◆ Data extract

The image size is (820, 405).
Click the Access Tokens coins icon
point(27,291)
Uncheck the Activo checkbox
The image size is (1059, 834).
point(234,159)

◆ What to produce
From the first entry to the last, reproduce everything precisely.

◆ Problem solution
The image size is (820, 405).
Click the Access Tokens coins icon
point(27,291)
Uncheck the Activo checkbox
The image size is (1059, 834).
point(234,159)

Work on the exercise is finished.